- **Set of tasks**
A: In the article on GEA's acquisition of Hydract, what do the hydraulic valves do in reference plants such as the Carlsberg Brewery?
B: Carry on the article on GEA's acquisition of Hydract from the point where it stops.

- **Passage**

◇ ◇ ◇

GEA has signed an agreement to acquire the business of Hydract A/S, a Danish specialist in water-hydraulic process valves. GEA plans to complete the acquisition by end of January 2026. With this transaction, GEA is expanding its valve portfolio for the beverage, dairy and pharmaceutical industries with a technology that can significantly reduce the energy demand required for operating process valves, thereby enabling more efficient, resource-saving process plant concepts.
Water instead of compressed air: Using valve technology to increase efficiency
Hydract valve actuators use water as the actuation medium, eliminating the need for compressed air which is typically provided by energy-intensive compressors for pneumatic valve operations. Water-hydraulic actuators can be regulated at any intermediate position, providing precise, stable flow regulation across the valve.
In reference plants – such as the Carlsberg Brewery in Fredericia, Denmark – hydraulic valves enable continuous inline blending. They accelerate switchovers in batch production, accommodate late product differentiation and optimize resource usage. In this way, they are an important contributor to achieving efficiency and sustainability targets in brewing, dairy and pharmaceutical processes – especially in cases where various products are processed by the same process plant.

◇ ◇ ◇

Records drawn from a collection
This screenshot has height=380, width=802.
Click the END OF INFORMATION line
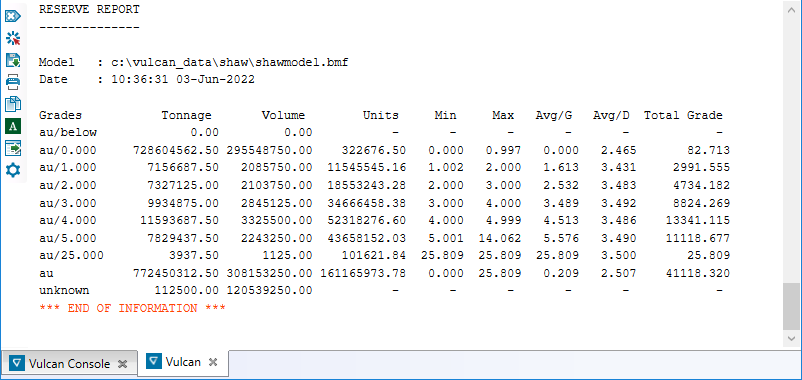132,308
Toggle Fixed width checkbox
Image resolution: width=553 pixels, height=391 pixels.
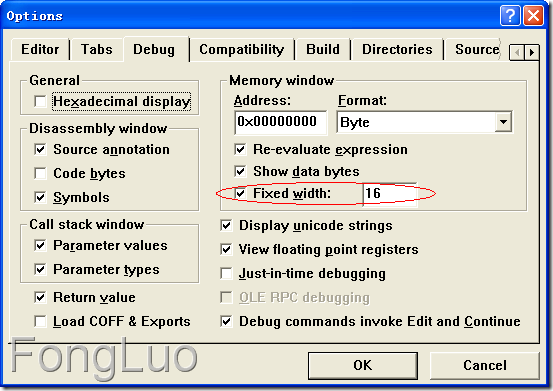(x=240, y=193)
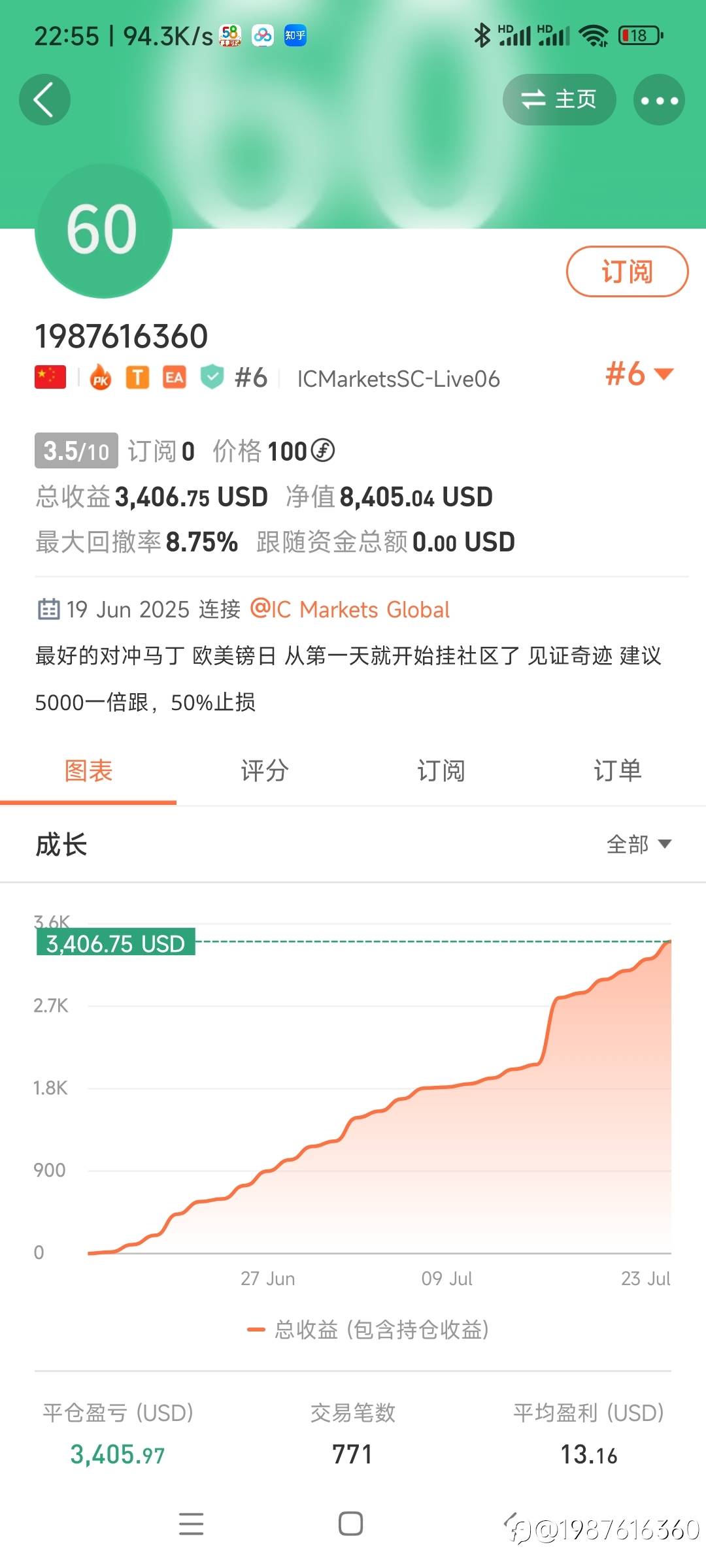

◇ ◇ ◇

- **Task-by-task outputs**
A:
- Enable continuous inline blending
- Accelerate switchovers in batch production
- Accommodate late product differentiation
- Optimize resource usage

B:
Integration into the Valves & Pumps business unit
GEA intends to integrate Hydract’s technology into its Valves & Pumps Business Unit within the new Division Pure Flow Processing. Hydract’s water-hydraulic actuators and valves complement the existing range of hygienic and aseptic single-seat, double-seat and control valves. This is expected to offer customers an additional alternative actuation option when selecting the most suitable valve technology for every application from a single source.
More options for breweries, dairies and the pharmaceutical industry
“With the acquisition of Hydract, we are expanding our valve portfolio with water-hydraulic actuation technology that can significantly reduce the energy demand for operating our process valves,” says Sören de Boon, Senior Vice President of the Valves & Pumps Business Unit at GEA. “We will offer our customers both pneumatic and hydraulic actuation technology for our modular valve program – with uniform interfaces to engineering, automation and service.”
This would make GEA one of the few manufacturers of process valves that offer a consistent alternative actuation technology for single-seat and double-seat valves.
“For Hydract, being acquired by GEA is the next necessary step from technological pioneering to industrial scale,” says Peter Espersen, CEO of Hydract. “In plants such as Carlsberg’s brewery in Fredericia, our valves have demonstrated the benefits of precise hydraulic actuation technology. Through GEA, breweries, dairies, and customers in the pharmaceutical industry worldwide will gain access to our actuation technology. This will turn a specialized solution into a key building block in our customers’ efficiency and modernization projects.”
GEA plans to integrate the Hydract portfolio into its flow components and system solutions serving existing as well as additional applications in breweries, dairies and the pharmaceutical industry.